Are you breathing wrong? Here’s how to improve your technique

We take around 22,000 breaths each day, but most of us never question how we do it. Focussing on your breathing technique could have far-reaching health benefits.

Breathe in, breathe out, repeat… We all know how to breathe and that it is essential to life.

But despite doing it all day, every day, you’re probably breathing wrong.

And what you may not realise is the powerful impact an effective breathing technique can have on your mind, body and spirit.

“It’s something so simple, we passively do it, but a lot of people don’t realise the incredible health benefits it can create for you physiologically and biochemically when you actively do it,” Dr Amy Carmichael says.

What are the benefits of intentional breathing?

As well as enhancing oxygen uptake, intentional breathing techniques can activate the parasympathetic nervous system, which promotes relaxation and emotional regulation, Dr Carmichael, who specialises in holistic health and wellbeing, explains.

“When people become trained in breathing techniques and become more conscious of how they’re breathing, their blood pressure will lower, they improve their heart rate variability, they have less stress hormones, less lactic acid,” she says.

“Their immune system improves and energy levels improve.”

Am I breathing incorrectly?

Dr Carmichael says while there is no “wrong way” to breathe, we may not always be breathing in a way that optimises our oxygen intake.

“There is not necessarily an incorrect way of breathing, but there may be a dysfunctional way of breathing,” she notes.

“Most people nowadays lead quite stressful lives and, generally, need to slow their breathing down and take more conscious, deep breaths because they’re generally only using a certain capacity of their lungs.”

Common ways people breathe inefficiently

Vertical breathing: Very common among adults — your chest and shoulders rise up toward your chin as you inhale.

Inhaling through the mouth: Common when you have a cold and your nose is blocked but if it continues long term, it can cause sleep disorders and potentially dental issues.

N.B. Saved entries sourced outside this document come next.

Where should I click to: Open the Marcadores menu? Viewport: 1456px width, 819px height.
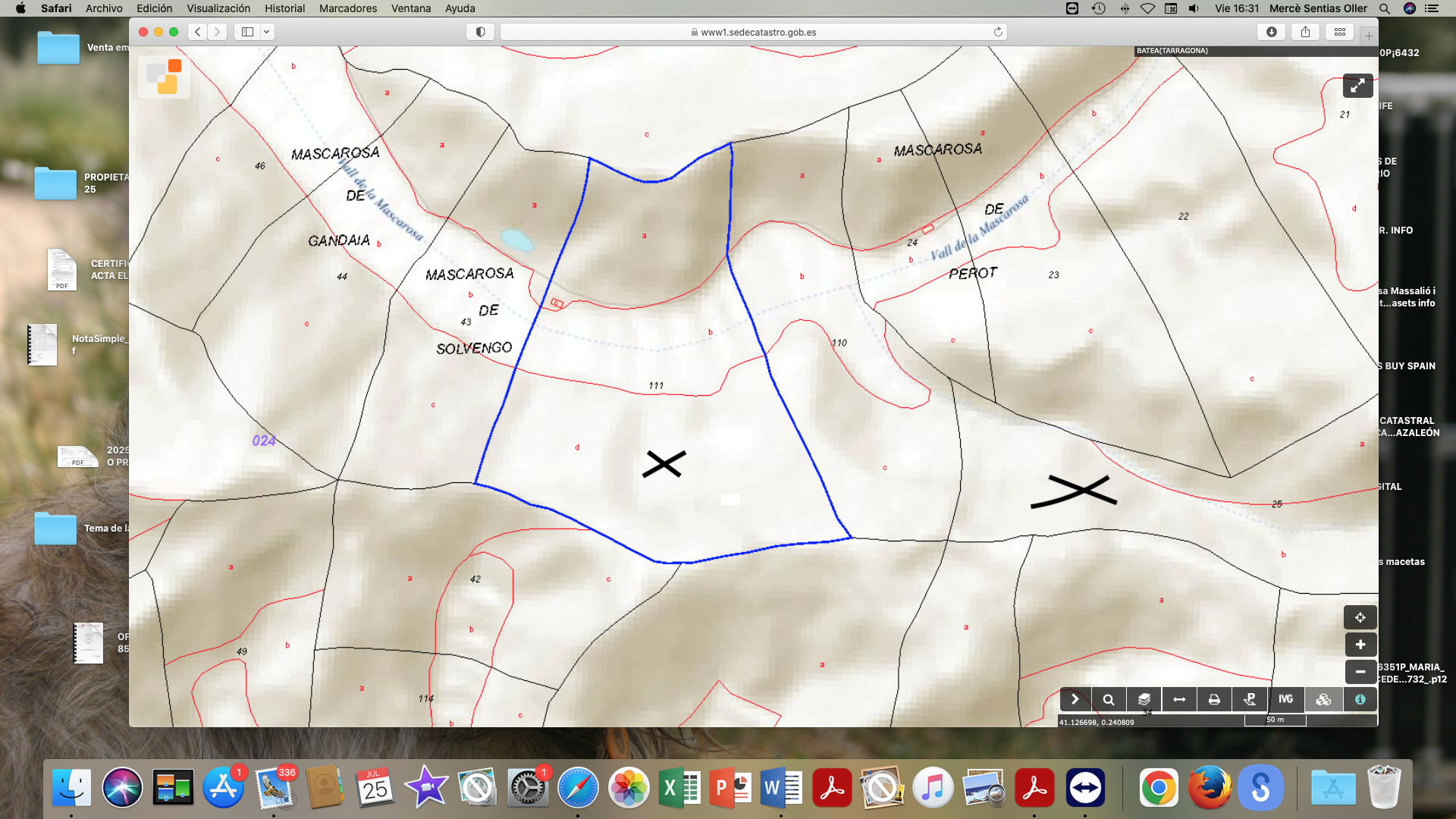click(x=347, y=8)
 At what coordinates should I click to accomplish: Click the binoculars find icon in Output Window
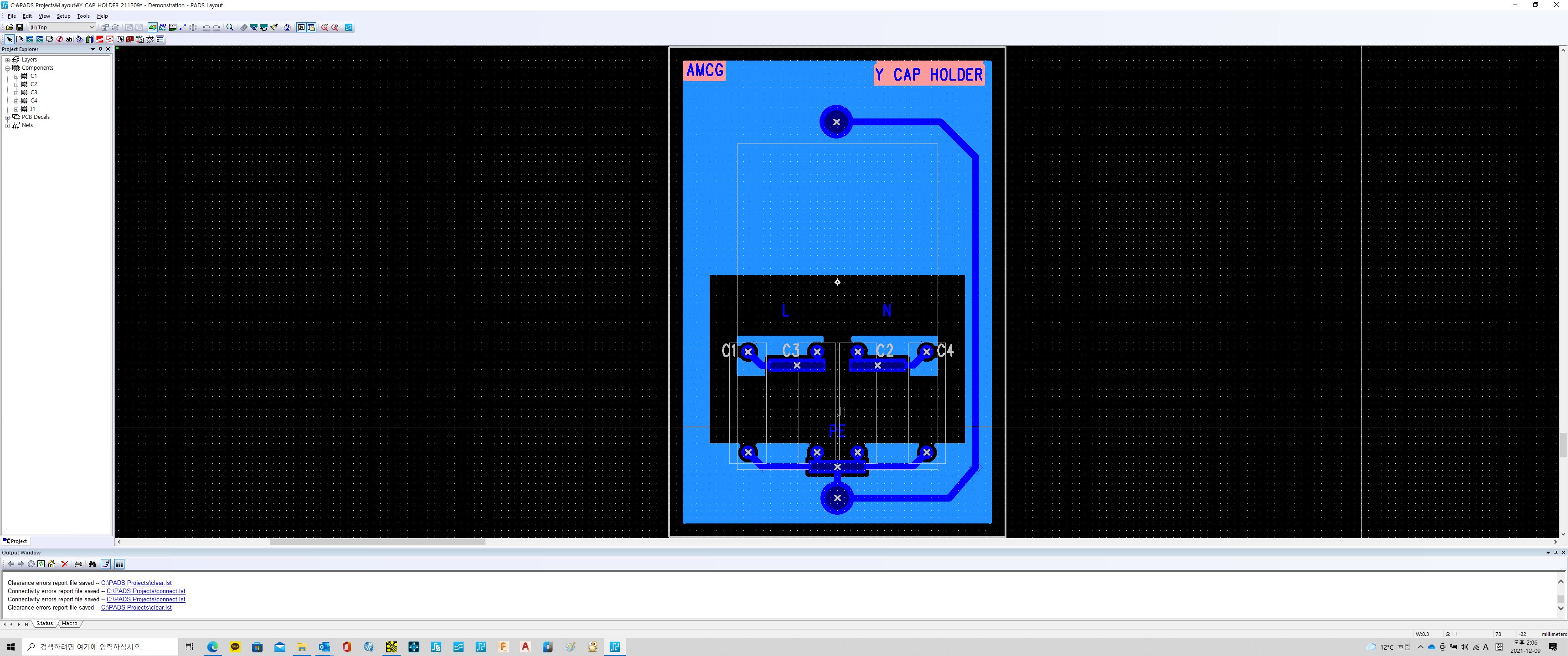(x=92, y=564)
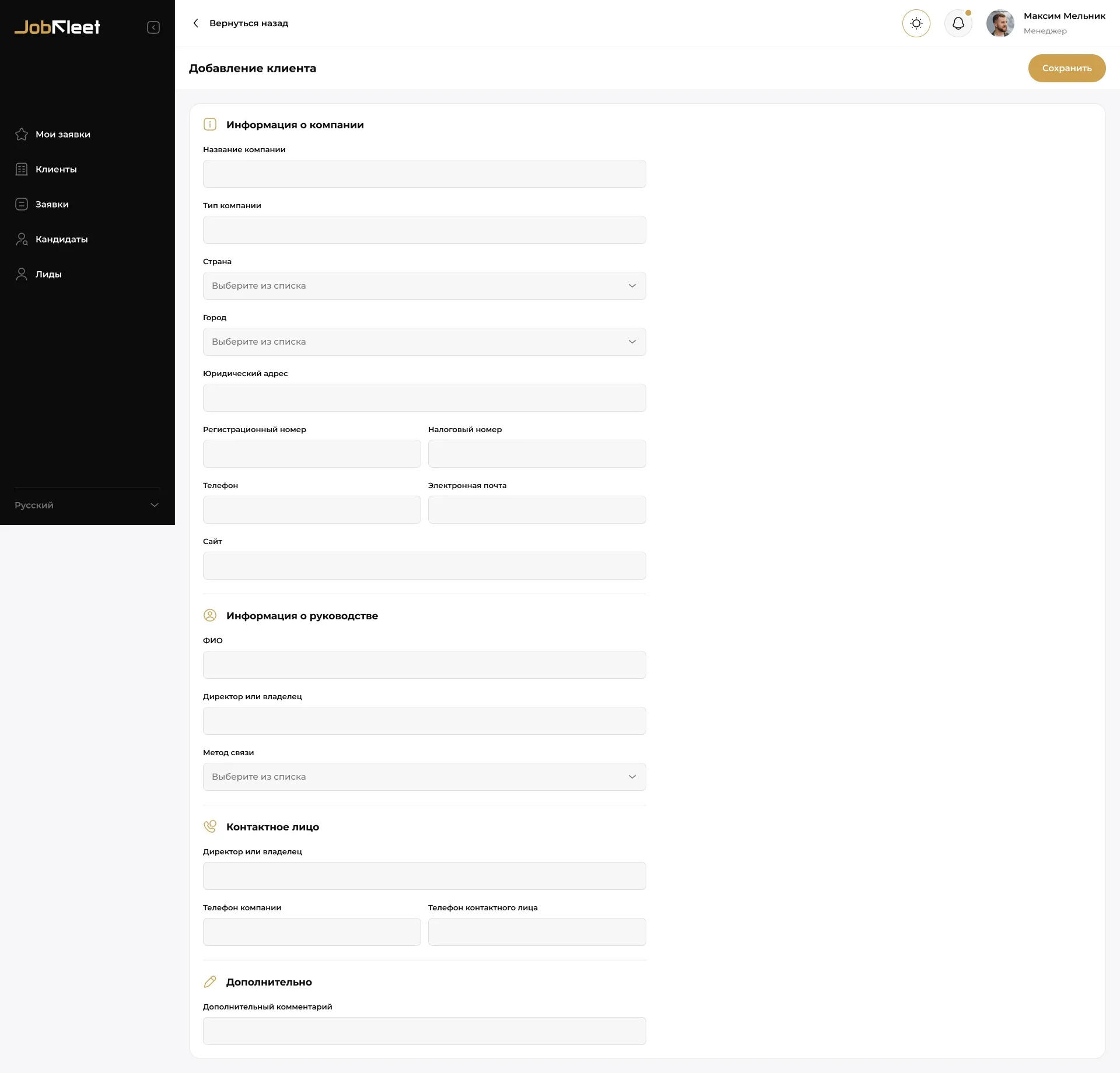Click the company info icon above Информация о компании

pos(210,124)
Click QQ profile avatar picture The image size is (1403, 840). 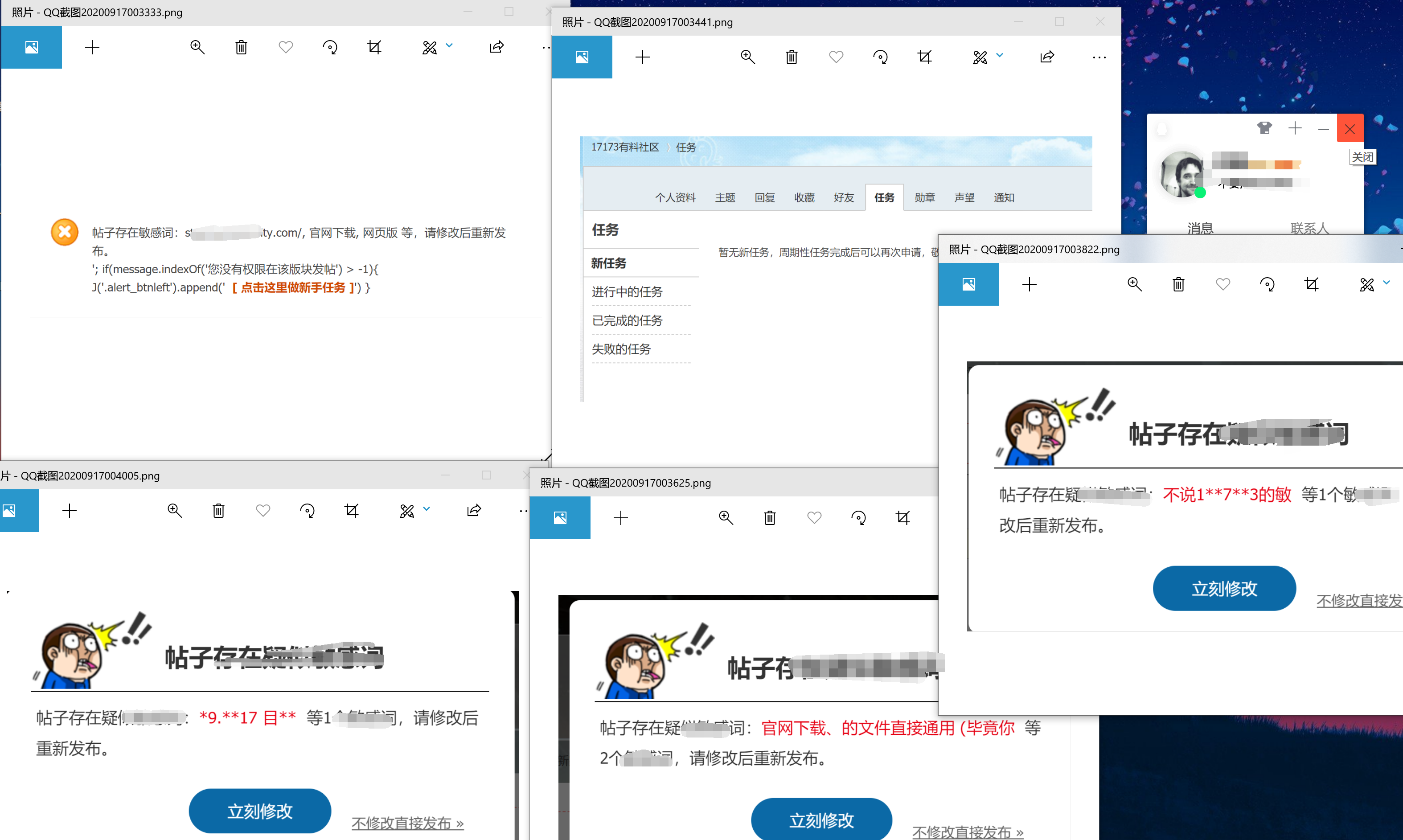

Taking too many or shallow breaths: This is often termed hyperventilation, and can be caused by illness, anxiety or panic.

Dr Carmichael says it is important to note that in the right circumstance, different types of breathing may be useful.

“In the right time and space, it might be important for someone to hyperventilate,” she says.

“If you’re a boxer about to go into a fight, almost hyperventilating with fast, shallow breaths is useful as it’s increasing heart rate, increasing blood pressure, and the blood is being supplied to the major organs, and you’re hyper-focused — you need that.”

6 health-boosting breathing techniques to try

Dr Carmichael says there are many deep breathing techniques, and different ones will suit different people.

“It’s really a matter of people finding one that works for them, every type of breathwork is not perfect for everyone,” she says.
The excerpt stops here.